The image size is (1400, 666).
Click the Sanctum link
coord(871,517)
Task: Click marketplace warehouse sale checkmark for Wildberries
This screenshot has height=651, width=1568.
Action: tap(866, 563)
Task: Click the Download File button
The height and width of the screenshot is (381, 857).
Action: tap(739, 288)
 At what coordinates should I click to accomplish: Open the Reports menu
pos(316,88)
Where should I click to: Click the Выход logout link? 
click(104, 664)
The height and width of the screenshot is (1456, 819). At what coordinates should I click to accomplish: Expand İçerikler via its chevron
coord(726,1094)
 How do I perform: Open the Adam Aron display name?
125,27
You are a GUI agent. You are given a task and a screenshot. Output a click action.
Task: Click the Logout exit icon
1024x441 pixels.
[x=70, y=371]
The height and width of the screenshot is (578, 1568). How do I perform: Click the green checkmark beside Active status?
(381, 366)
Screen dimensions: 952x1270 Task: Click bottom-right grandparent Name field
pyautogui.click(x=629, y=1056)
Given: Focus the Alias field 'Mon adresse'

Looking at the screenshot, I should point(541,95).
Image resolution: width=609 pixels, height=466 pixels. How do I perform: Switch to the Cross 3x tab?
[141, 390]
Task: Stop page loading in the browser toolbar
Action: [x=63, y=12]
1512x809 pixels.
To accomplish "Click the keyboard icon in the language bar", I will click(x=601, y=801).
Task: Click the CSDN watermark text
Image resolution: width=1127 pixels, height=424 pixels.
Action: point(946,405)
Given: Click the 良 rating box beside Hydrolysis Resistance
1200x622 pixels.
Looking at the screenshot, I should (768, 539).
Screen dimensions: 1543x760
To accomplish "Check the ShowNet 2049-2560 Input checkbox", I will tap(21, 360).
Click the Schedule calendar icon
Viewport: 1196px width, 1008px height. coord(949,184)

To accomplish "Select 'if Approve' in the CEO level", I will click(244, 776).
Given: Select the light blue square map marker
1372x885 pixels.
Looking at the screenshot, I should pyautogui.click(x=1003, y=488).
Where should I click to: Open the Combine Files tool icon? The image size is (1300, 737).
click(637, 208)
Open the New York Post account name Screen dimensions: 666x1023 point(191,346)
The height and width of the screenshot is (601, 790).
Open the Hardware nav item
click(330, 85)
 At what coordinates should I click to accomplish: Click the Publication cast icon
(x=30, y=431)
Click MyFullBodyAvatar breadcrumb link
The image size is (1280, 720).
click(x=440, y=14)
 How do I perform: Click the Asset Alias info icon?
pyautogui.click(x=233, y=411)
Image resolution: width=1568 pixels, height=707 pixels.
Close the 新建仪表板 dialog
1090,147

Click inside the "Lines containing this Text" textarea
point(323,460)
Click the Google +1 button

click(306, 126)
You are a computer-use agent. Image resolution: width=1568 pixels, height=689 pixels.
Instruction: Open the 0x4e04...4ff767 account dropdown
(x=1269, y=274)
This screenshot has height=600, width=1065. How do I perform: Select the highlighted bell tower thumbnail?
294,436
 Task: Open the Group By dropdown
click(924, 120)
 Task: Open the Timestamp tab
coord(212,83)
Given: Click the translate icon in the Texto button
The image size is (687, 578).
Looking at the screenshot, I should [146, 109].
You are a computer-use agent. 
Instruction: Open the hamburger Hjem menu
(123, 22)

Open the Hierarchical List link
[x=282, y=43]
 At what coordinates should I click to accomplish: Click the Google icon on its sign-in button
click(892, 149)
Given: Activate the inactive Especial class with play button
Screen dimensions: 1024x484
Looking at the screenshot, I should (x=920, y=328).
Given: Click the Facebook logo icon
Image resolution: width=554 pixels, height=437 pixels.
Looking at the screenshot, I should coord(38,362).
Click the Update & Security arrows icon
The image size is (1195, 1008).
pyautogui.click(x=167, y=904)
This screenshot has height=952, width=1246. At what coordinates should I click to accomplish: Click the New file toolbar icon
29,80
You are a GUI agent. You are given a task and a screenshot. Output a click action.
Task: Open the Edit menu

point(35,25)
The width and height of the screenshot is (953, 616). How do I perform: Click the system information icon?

^^^^^^^^

◆ Aim of the task: In your reply, restate every entry exactly.

◆ Written solution:
The image size is (1400, 666).
Click the Sanctum link
coord(871,517)
Task: Click marketplace warehouse sale checkmark for Wildberries
This screenshot has height=651, width=1568.
Action: tap(866, 563)
Task: Click the Download File button
The height and width of the screenshot is (381, 857).
Action: tap(739, 288)
 At what coordinates should I click to accomplish: Open the Reports menu
pos(316,88)
Where should I click to: Click the Выход logout link? 
click(104, 664)
The height and width of the screenshot is (1456, 819). At what coordinates should I click to accomplish: Expand İçerikler via its chevron
coord(726,1094)
 How do I perform: Open the Adam Aron display name?
125,27
You are a GUI agent. You are given a task and a screenshot. Output a click action.
Task: Click the Logout exit icon
1024x441 pixels.
[x=70, y=371]
The height and width of the screenshot is (578, 1568). How do I perform: Click the green checkmark beside Active status?
(381, 366)
Screen dimensions: 952x1270 Task: Click bottom-right grandparent Name field
pyautogui.click(x=629, y=1056)
Given: Focus the Alias field 'Mon adresse'

Looking at the screenshot, I should point(541,95).
Image resolution: width=609 pixels, height=466 pixels. How do I perform: Switch to the Cross 3x tab?
[141, 390]
Task: Stop page loading in the browser toolbar
Action: [x=63, y=12]
1512x809 pixels.
To accomplish "Click the keyboard icon in the language bar", I will click(x=601, y=801).
Task: Click the CSDN watermark text
Image resolution: width=1127 pixels, height=424 pixels.
Action: point(946,405)
Given: Click the 良 rating box beside Hydrolysis Resistance
1200x622 pixels.
Looking at the screenshot, I should (768, 539).
Screen dimensions: 1543x760
To accomplish "Check the ShowNet 2049-2560 Input checkbox", I will tap(21, 360).
Click the Schedule calendar icon
Viewport: 1196px width, 1008px height. coord(949,184)

To accomplish "Select 'if Approve' in the CEO level", I will click(244, 776).
Given: Select the light blue square map marker
1372x885 pixels.
Looking at the screenshot, I should pyautogui.click(x=1003, y=488).
Where should I click to: Open the Combine Files tool icon? The image size is (1300, 737).
click(637, 208)
Open the New York Post account name Screen dimensions: 666x1023 point(191,346)
The height and width of the screenshot is (601, 790).
Open the Hardware nav item
click(330, 85)
 At what coordinates should I click to accomplish: Click the Publication cast icon
(x=30, y=431)
Click MyFullBodyAvatar breadcrumb link
The image size is (1280, 720).
click(x=440, y=14)
 How do I perform: Click the Asset Alias info icon?
pyautogui.click(x=233, y=411)
Image resolution: width=1568 pixels, height=707 pixels.
Close the 新建仪表板 dialog
1090,147

Click inside the "Lines containing this Text" textarea
point(323,460)
Click the Google +1 button

click(306, 126)
You are a computer-use agent. Image resolution: width=1568 pixels, height=689 pixels.
Instruction: Open the 0x4e04...4ff767 account dropdown
(x=1269, y=274)
This screenshot has height=600, width=1065. How do I perform: Select the highlighted bell tower thumbnail?
294,436
 Task: Open the Group By dropdown
click(924, 120)
 Task: Open the Timestamp tab
coord(212,83)
Given: Click the translate icon in the Texto button
The image size is (687, 578).
Looking at the screenshot, I should [146, 109].
You are a computer-use agent. 
Instruction: Open the hamburger Hjem menu
(123, 22)

Open the Hierarchical List link
[x=282, y=43]
 At what coordinates should I click to accomplish: Click the Google icon on its sign-in button
click(892, 149)
Given: Activate the inactive Especial class with play button
Screen dimensions: 1024x484
Looking at the screenshot, I should (x=920, y=328).
Given: Click the Facebook logo icon
Image resolution: width=554 pixels, height=437 pixels.
Looking at the screenshot, I should coord(38,362).
Click the Update & Security arrows icon
The image size is (1195, 1008).
pyautogui.click(x=167, y=904)
This screenshot has height=952, width=1246. At what coordinates should I click to accomplish: Click the New file toolbar icon
29,80
You are a GUI agent. You are given a task and a screenshot. Output a click action.
Task: Open the Edit menu

point(35,25)
The width and height of the screenshot is (953, 616). How do I perform: Click the system information icon?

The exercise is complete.